By Dayn Perry
Might the designated hitter rule, which has led to wars, mass divorces and religious schisms, be making its leisurely way to the National League? Sports Illustrated's Tom Verducci quotes a highly placed baseball source who believes just that: "I would be shocked if 10 years from now there's not a DH in both leagues."
As for Bud Selig, he offers up a denial couched in a non-denial: ""At the moment there is no conversation about [the NL adopting the DH] . . . That doesn't mean it won't happen," the Commissioner tells Verducci. "I've always said it would take something of a cataclysmic event to get that done. Geographic realignment would be such a cataclysmic event."
The DH was born on April 6, 1973, when Ron Blomberg of the Yankees stepped in against Boston's Luis Tiant (he walked!), and the rule has been a firebrand ever since. Although the DH is used at most levels of organized baseball, remaking the NL in the AL's image has always been a bridge too far for purists.
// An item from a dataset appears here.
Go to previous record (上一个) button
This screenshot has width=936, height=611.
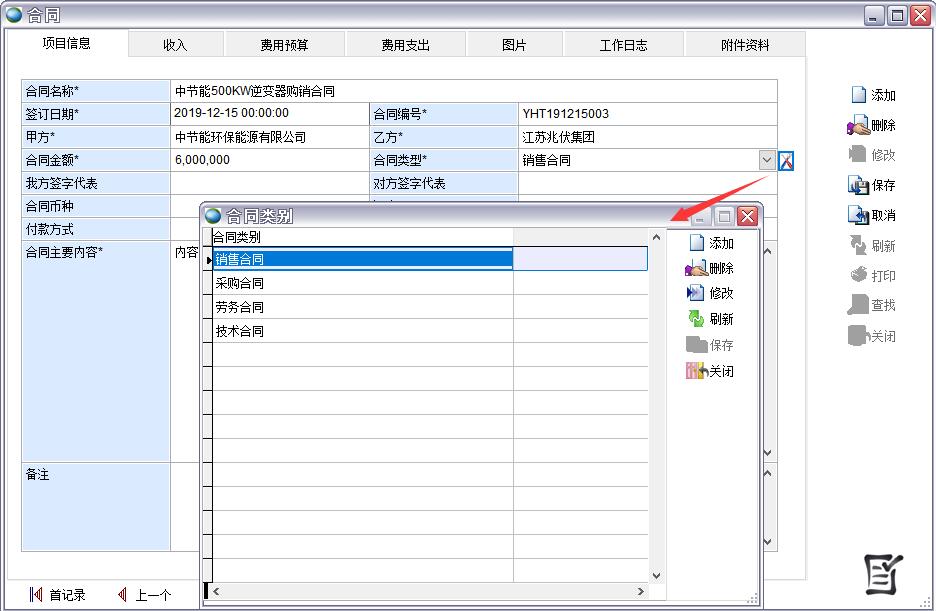[144, 595]
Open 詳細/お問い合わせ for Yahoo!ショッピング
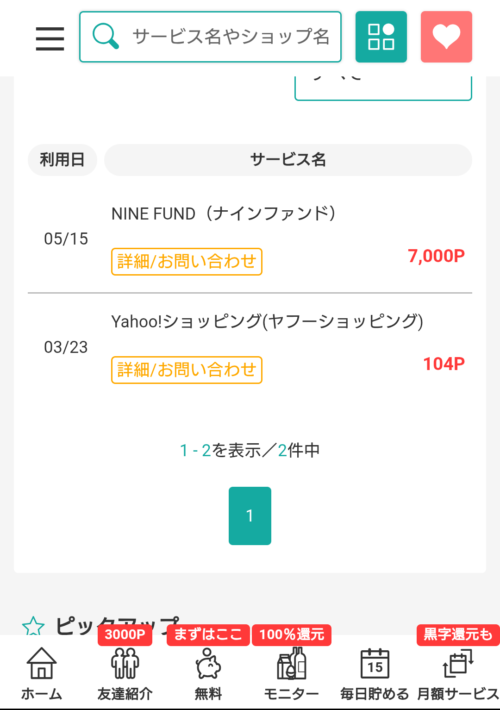The width and height of the screenshot is (500, 710). click(187, 370)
Some say it's not real baseball, and others, although the evidence doesn't support them, say the NL is at a disadvantage in the World Series and in interleague road games.
Under Selig, however, blurring the lines between the leagues has been the norm. In recent years, he's instituted interleague play and brought each league office under the aegis of MLB, thus stripping the NL and AL of much of the autonomy that had defined them for years.
It's doubtful Selig will still be commissioner by the time there's a serious push to make the DH -- he tells Verducci as much -- but considering how much power he's accrued, it's a near certainty that the next commissioner will largely abide by the Selig Way. The opposite path to uniformity -- getting rid of the DH in the AL -- is an impossibility since the MLBPA would never agree to such a change. Indeed, it may be a simple matter of time before the DH at last barges into the senior circuit.